● **Exercise brief**
Could you retype exactly the line containing "Click the MP column header" and every line after it in the data below, leaving out the pictures?

#### Provided entries

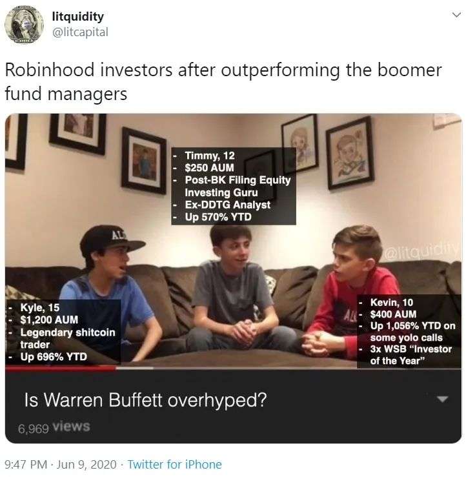Click the 6,969 views count
This screenshot has height=477, width=466.
54,427
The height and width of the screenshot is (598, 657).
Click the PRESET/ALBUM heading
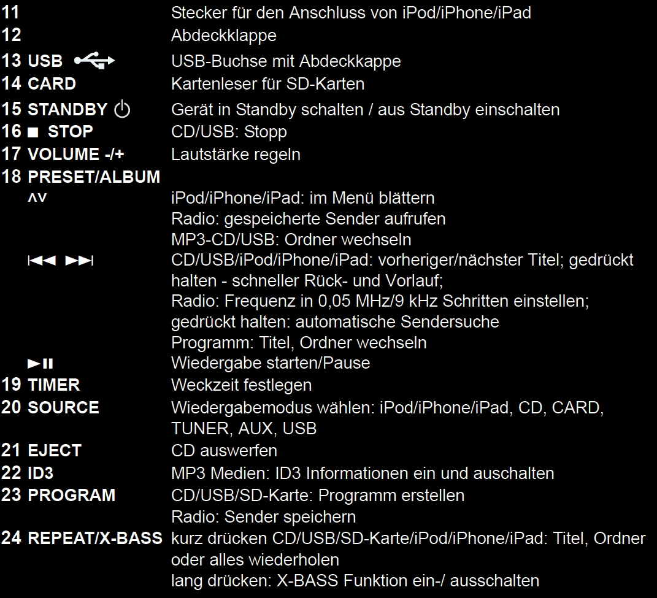pos(94,177)
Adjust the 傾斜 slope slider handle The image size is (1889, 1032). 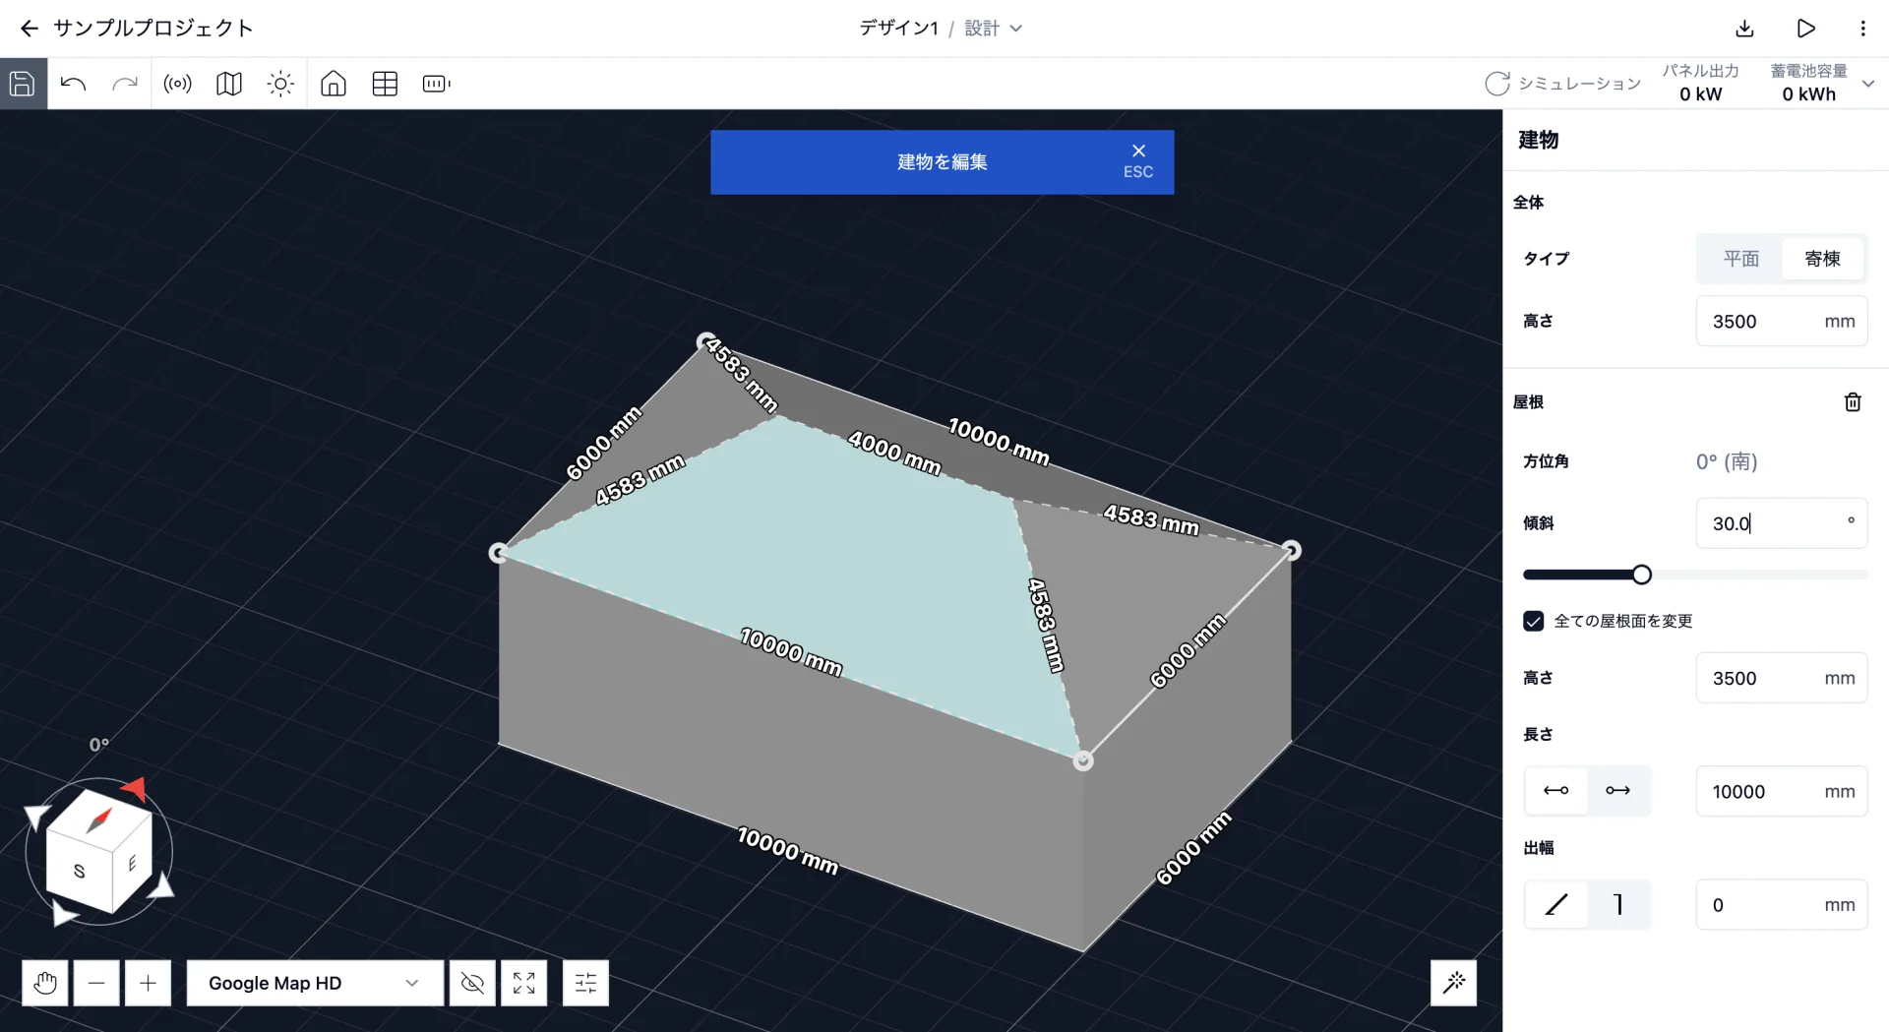[1641, 575]
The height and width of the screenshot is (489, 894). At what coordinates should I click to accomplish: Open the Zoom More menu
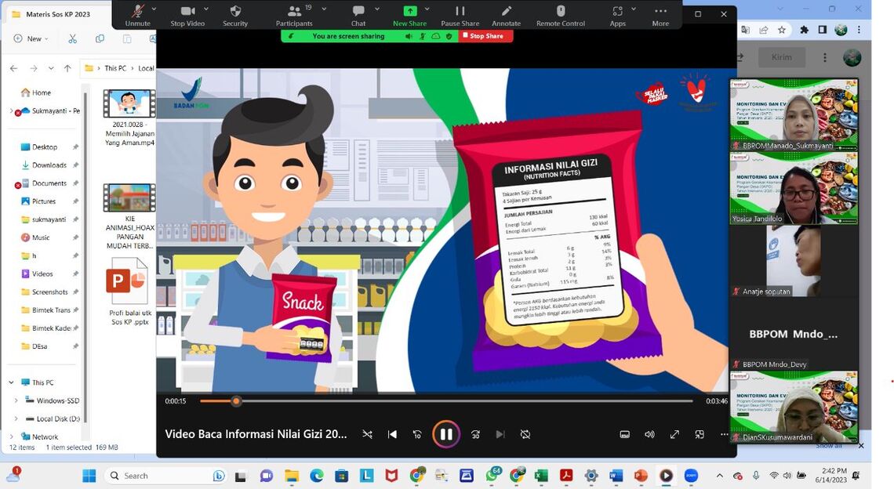(x=660, y=14)
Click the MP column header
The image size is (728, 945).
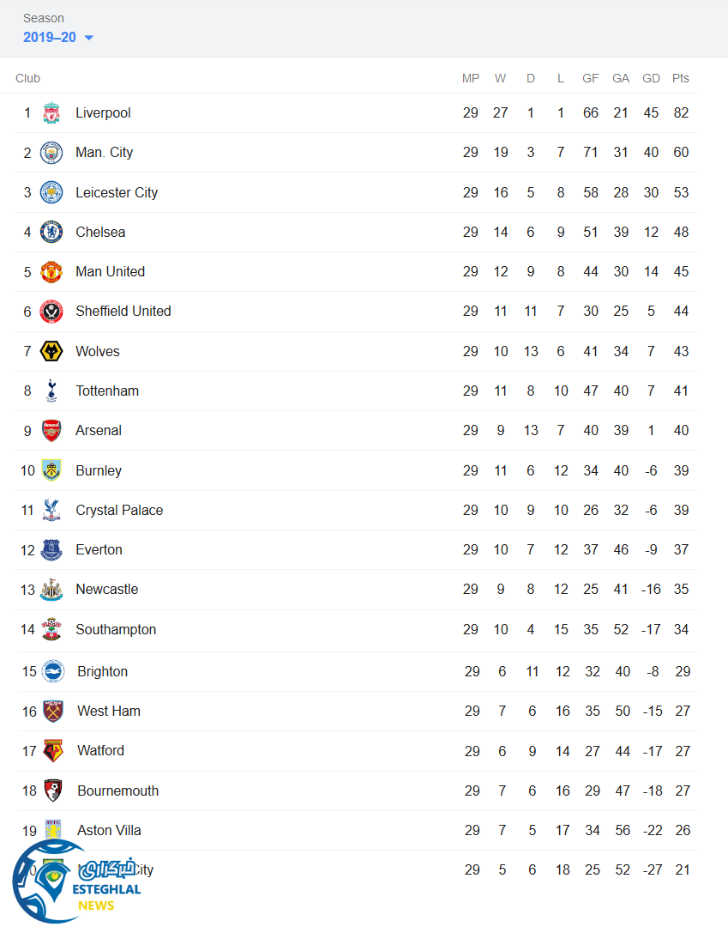(470, 78)
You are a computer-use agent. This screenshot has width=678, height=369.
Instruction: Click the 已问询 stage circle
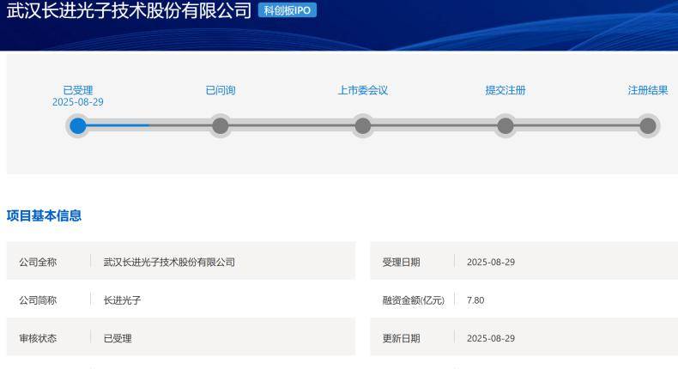click(x=221, y=126)
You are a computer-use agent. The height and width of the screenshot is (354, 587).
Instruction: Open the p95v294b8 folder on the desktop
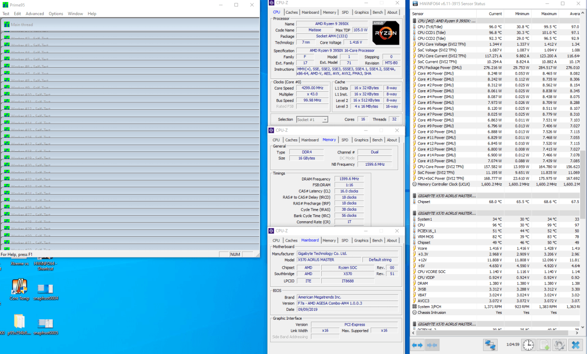tap(20, 321)
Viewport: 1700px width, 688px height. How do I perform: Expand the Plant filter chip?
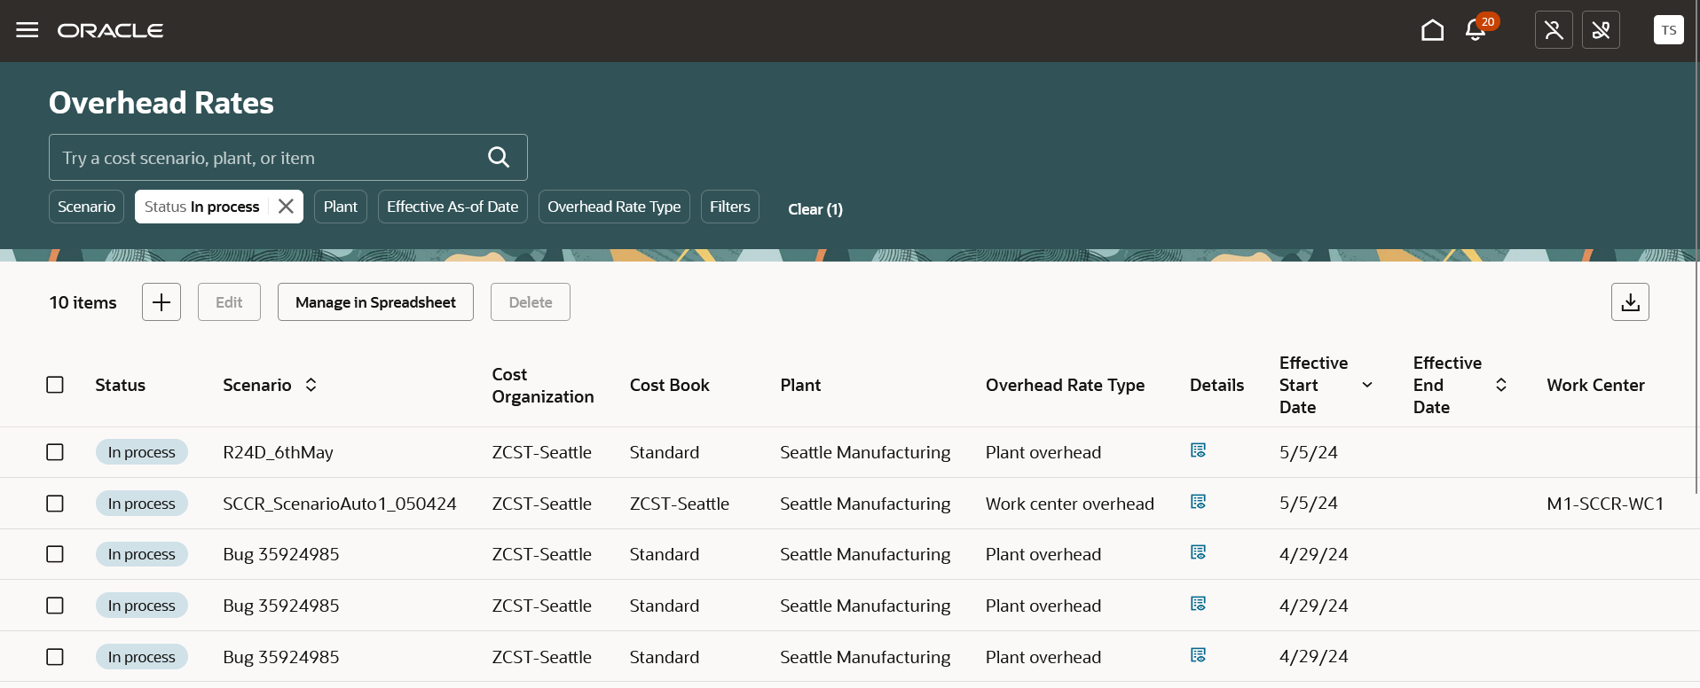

########

● **Response to the task**
Click the MP column header
The image size is (728, 945).
(470, 78)
You are a computer-use agent. This screenshot has width=678, height=369.
Instruction: Click the 已问询 stage circle
click(x=221, y=126)
You are a computer-use agent. The height and width of the screenshot is (354, 587).
Instruction: Open the p95v294b8 folder on the desktop
tap(20, 321)
Viewport: 1700px width, 688px height. How do I perform: Expand the Plant filter chip?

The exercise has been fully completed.